**Aim of the exercise:**
Your answer must be the listing, given again word for word.

Entries supplied section start

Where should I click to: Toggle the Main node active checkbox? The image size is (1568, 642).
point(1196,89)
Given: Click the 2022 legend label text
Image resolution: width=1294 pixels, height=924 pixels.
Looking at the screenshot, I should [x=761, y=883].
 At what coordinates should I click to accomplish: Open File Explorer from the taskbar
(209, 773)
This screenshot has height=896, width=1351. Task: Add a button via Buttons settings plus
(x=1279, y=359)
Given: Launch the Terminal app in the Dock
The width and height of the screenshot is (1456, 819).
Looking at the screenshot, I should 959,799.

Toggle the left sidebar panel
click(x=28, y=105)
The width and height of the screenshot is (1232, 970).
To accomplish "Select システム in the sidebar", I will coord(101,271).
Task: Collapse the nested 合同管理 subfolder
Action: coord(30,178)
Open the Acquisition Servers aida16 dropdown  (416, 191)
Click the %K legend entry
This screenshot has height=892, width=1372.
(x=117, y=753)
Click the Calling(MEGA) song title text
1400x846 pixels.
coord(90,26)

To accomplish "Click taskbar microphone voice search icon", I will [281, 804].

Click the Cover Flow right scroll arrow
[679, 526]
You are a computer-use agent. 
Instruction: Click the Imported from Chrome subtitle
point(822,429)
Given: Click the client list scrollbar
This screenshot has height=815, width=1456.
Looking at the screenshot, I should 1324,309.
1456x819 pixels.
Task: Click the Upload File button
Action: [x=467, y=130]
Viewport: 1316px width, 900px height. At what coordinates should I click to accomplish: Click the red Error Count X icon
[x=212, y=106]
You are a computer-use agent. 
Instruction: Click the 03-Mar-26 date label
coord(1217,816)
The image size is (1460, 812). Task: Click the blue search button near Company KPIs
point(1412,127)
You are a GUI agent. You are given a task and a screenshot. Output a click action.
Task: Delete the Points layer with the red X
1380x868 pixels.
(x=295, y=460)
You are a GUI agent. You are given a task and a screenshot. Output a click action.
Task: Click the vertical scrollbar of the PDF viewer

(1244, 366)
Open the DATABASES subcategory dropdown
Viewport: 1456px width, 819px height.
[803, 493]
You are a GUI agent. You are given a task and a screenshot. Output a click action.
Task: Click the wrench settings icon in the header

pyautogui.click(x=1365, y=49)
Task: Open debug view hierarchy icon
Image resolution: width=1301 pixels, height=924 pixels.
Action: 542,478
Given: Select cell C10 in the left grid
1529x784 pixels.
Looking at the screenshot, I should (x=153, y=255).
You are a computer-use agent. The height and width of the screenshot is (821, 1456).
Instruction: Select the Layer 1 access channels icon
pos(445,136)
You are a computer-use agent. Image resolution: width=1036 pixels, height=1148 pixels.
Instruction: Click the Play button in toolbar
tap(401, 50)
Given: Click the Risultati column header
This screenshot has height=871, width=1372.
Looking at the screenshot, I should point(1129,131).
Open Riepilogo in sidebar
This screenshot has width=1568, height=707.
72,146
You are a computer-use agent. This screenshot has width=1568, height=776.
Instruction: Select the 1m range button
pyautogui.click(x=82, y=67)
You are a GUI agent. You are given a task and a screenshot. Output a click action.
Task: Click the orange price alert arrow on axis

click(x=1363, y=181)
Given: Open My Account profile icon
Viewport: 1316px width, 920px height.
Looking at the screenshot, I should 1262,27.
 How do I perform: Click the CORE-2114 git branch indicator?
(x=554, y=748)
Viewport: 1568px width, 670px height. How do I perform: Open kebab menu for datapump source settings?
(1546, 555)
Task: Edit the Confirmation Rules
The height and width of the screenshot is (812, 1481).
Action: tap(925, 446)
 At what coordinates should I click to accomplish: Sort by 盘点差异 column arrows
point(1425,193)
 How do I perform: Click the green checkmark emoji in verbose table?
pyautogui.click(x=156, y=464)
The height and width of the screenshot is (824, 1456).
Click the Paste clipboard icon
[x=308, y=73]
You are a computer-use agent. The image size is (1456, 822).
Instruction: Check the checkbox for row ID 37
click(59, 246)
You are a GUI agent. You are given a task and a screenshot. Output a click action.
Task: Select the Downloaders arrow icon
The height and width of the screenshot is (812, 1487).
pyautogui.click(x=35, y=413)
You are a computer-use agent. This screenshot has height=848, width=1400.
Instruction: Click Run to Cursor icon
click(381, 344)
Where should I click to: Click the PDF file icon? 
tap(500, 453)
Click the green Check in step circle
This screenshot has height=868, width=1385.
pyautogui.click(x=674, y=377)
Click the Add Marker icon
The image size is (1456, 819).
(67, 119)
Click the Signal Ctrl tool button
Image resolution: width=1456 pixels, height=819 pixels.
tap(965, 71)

Entries supplied section end

**Exercise answer:**
Where should I click to: Toggle the Main node active checkbox? The image size is (1568, 642).
point(1196,89)
Given: Click the 2022 legend label text
Image resolution: width=1294 pixels, height=924 pixels.
Looking at the screenshot, I should [x=761, y=883].
 At what coordinates should I click to accomplish: Open File Explorer from the taskbar
(209, 773)
This screenshot has height=896, width=1351. Task: Add a button via Buttons settings plus
(x=1279, y=359)
Given: Launch the Terminal app in the Dock
The width and height of the screenshot is (1456, 819).
Looking at the screenshot, I should 959,799.

Toggle the left sidebar panel
click(x=28, y=105)
The width and height of the screenshot is (1232, 970).
To accomplish "Select システム in the sidebar", I will coord(101,271).
Task: Collapse the nested 合同管理 subfolder
Action: coord(30,178)
Open the Acquisition Servers aida16 dropdown  (416, 191)
Click the %K legend entry
This screenshot has height=892, width=1372.
(x=117, y=753)
Click the Calling(MEGA) song title text
1400x846 pixels.
coord(90,26)

To accomplish "Click taskbar microphone voice search icon", I will [281, 804].

Click the Cover Flow right scroll arrow
[679, 526]
You are a computer-use agent. 
Instruction: Click the Imported from Chrome subtitle
point(822,429)
Given: Click the client list scrollbar
This screenshot has height=815, width=1456.
Looking at the screenshot, I should 1324,309.
1456x819 pixels.
Task: Click the Upload File button
Action: [x=467, y=130]
Viewport: 1316px width, 900px height. At what coordinates should I click to accomplish: Click the red Error Count X icon
[x=212, y=106]
You are a computer-use agent. 
Instruction: Click the 03-Mar-26 date label
coord(1217,816)
The image size is (1460, 812). Task: Click the blue search button near Company KPIs
point(1412,127)
You are a GUI agent. You are given a task and a screenshot. Output a click action.
Task: Delete the Points layer with the red X
1380x868 pixels.
(x=295, y=460)
You are a GUI agent. You are given a task and a screenshot. Output a click action.
Task: Click the vertical scrollbar of the PDF viewer

(1244, 366)
Open the DATABASES subcategory dropdown
Viewport: 1456px width, 819px height.
[803, 493]
You are a GUI agent. You are given a task and a screenshot. Output a click action.
Task: Click the wrench settings icon in the header

pyautogui.click(x=1365, y=49)
Task: Open debug view hierarchy icon
Image resolution: width=1301 pixels, height=924 pixels.
Action: 542,478
Given: Select cell C10 in the left grid
1529x784 pixels.
Looking at the screenshot, I should (x=153, y=255).
You are a computer-use agent. The height and width of the screenshot is (821, 1456).
Instruction: Select the Layer 1 access channels icon
pos(445,136)
You are a computer-use agent. Image resolution: width=1036 pixels, height=1148 pixels.
Instruction: Click the Play button in toolbar
tap(401, 50)
Given: Click the Risultati column header
This screenshot has height=871, width=1372.
Looking at the screenshot, I should point(1129,131).
Open Riepilogo in sidebar
This screenshot has width=1568, height=707.
72,146
You are a computer-use agent. This screenshot has width=1568, height=776.
Instruction: Select the 1m range button
pyautogui.click(x=82, y=67)
You are a GUI agent. You are given a task and a screenshot. Output a click action.
Task: Click the orange price alert arrow on axis

click(x=1363, y=181)
Given: Open My Account profile icon
Viewport: 1316px width, 920px height.
Looking at the screenshot, I should 1262,27.
 How do I perform: Click the CORE-2114 git branch indicator?
(x=554, y=748)
Viewport: 1568px width, 670px height. How do I perform: Open kebab menu for datapump source settings?
(1546, 555)
Task: Edit the Confirmation Rules
The height and width of the screenshot is (812, 1481).
Action: tap(925, 446)
 At what coordinates should I click to accomplish: Sort by 盘点差异 column arrows
point(1425,193)
 How do I perform: Click the green checkmark emoji in verbose table?
pyautogui.click(x=156, y=464)
The height and width of the screenshot is (824, 1456).
Click the Paste clipboard icon
[x=308, y=73]
You are a computer-use agent. The image size is (1456, 822).
Instruction: Check the checkbox for row ID 37
click(59, 246)
You are a GUI agent. You are given a task and a screenshot. Output a click action.
Task: Select the Downloaders arrow icon
The height and width of the screenshot is (812, 1487).
pyautogui.click(x=35, y=413)
You are a computer-use agent. This screenshot has height=848, width=1400.
Instruction: Click Run to Cursor icon
click(381, 344)
Where should I click to: Click the PDF file icon? 
tap(500, 453)
Click the green Check in step circle
This screenshot has height=868, width=1385.
pyautogui.click(x=674, y=377)
Click the Add Marker icon
The image size is (1456, 819).
(67, 119)
Click the Signal Ctrl tool button
Image resolution: width=1456 pixels, height=819 pixels.
tap(965, 71)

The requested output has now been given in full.